I once installed HP shitbox printer drivers from the command line in 30 seconds, and the shitbox printer just...worked.
My heart soared higher than the eagle. I touched the face of the one true FOSS God, and felt that thing when astronauts have epiphanies about the Earth. 10/10, would recommend.
Isn't it fun? It's like owning your car and learning what everything actually does, and figuring out how to fix it. And having an amazing community to boot!. I enjoy it.
It's insane to me that Windows still doesn't have a proper package manager. When you need to upgrade a program you're expected to go to their website and download the latest version, or update it with its own update mechanism.
I installed mint yesterday and am having a PAIN installing anything not in the software manager. Currently stuck on teamspeak as my first thing to try. Got a tar.gz and can't find anything well explained online (as of yet, it was already 3 hours just to get mint to dual boot and I was exhausted)
I'm on the other side of the coin, I really don't know how I'm supposed to learn to use the terminal. I can do sudo apt get to get some programs and updates, as well as mv and cp, but that's where it stops for me.

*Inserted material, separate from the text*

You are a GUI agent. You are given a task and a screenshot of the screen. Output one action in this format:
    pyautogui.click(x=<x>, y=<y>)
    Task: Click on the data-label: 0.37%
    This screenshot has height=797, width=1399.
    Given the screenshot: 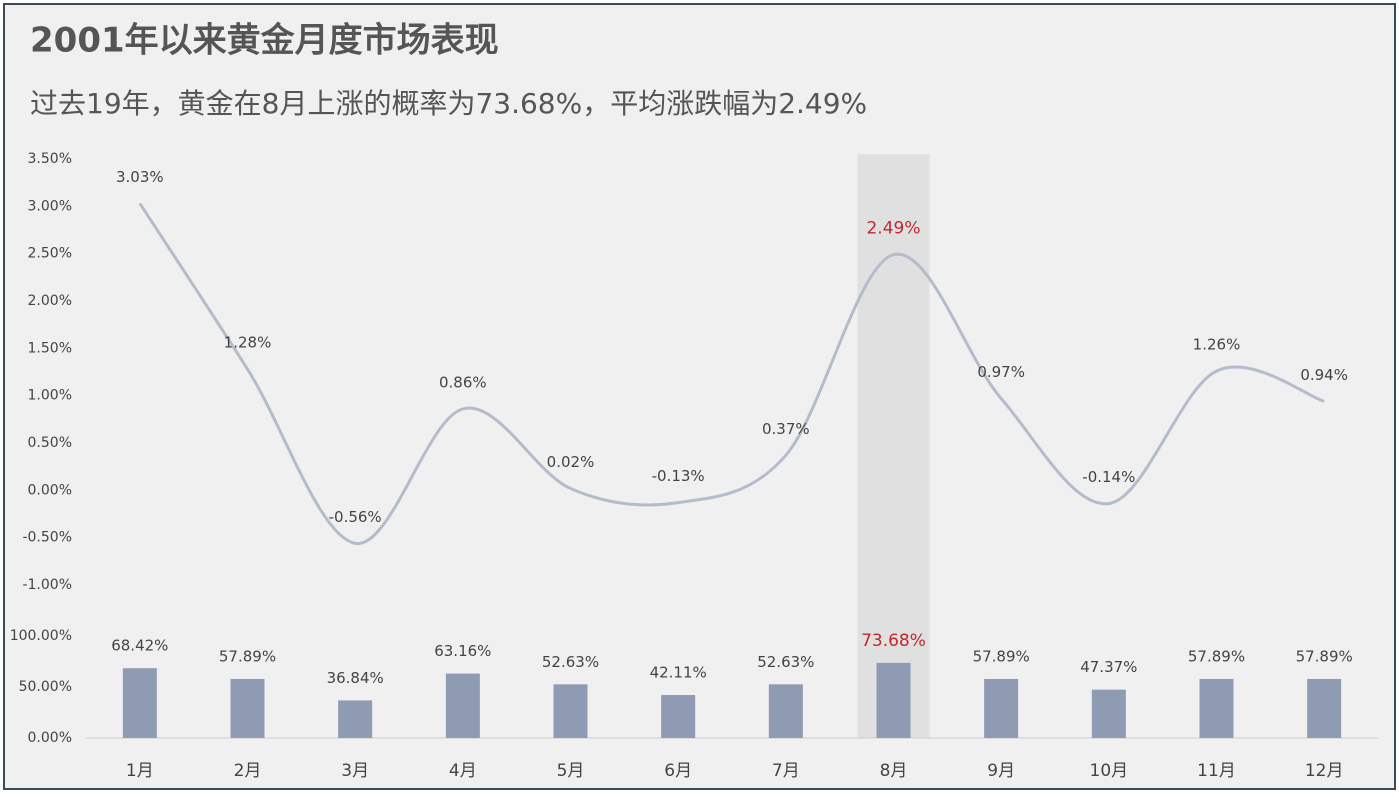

Realistically the simplest way to think about it is a text based file manager that can run programs, you could literally ignore it and use it to just install and update, if GUI's your thing.
Honestly, it's a pain in the ass. The shortcuts are different from the browser, so you forget and hit Ctrl+V. Then you remember and hit Ctrl+Shift+V and get some scribbles around what you were typing
I had the exact same experience when I first tried Linux. But now when I am evily forced into using Windows and HATE it any other way. Also I despise the windows terminal now (PowerShell & CMD).
I'd use the terminal more if it had better auto suggestions, and allowed me to treat the text like any normal text editor, instead of having to learn keyboard shortcuts just to basic text manipulation. So far Warp terminal is the best option I've found
I'm getting ready to change one of my Ubuntu machines over to Mint, as the next iteration of Ubuntu requires more RAM. While I've done these changes many times, I've never quite understood the deal with setting up the partitions.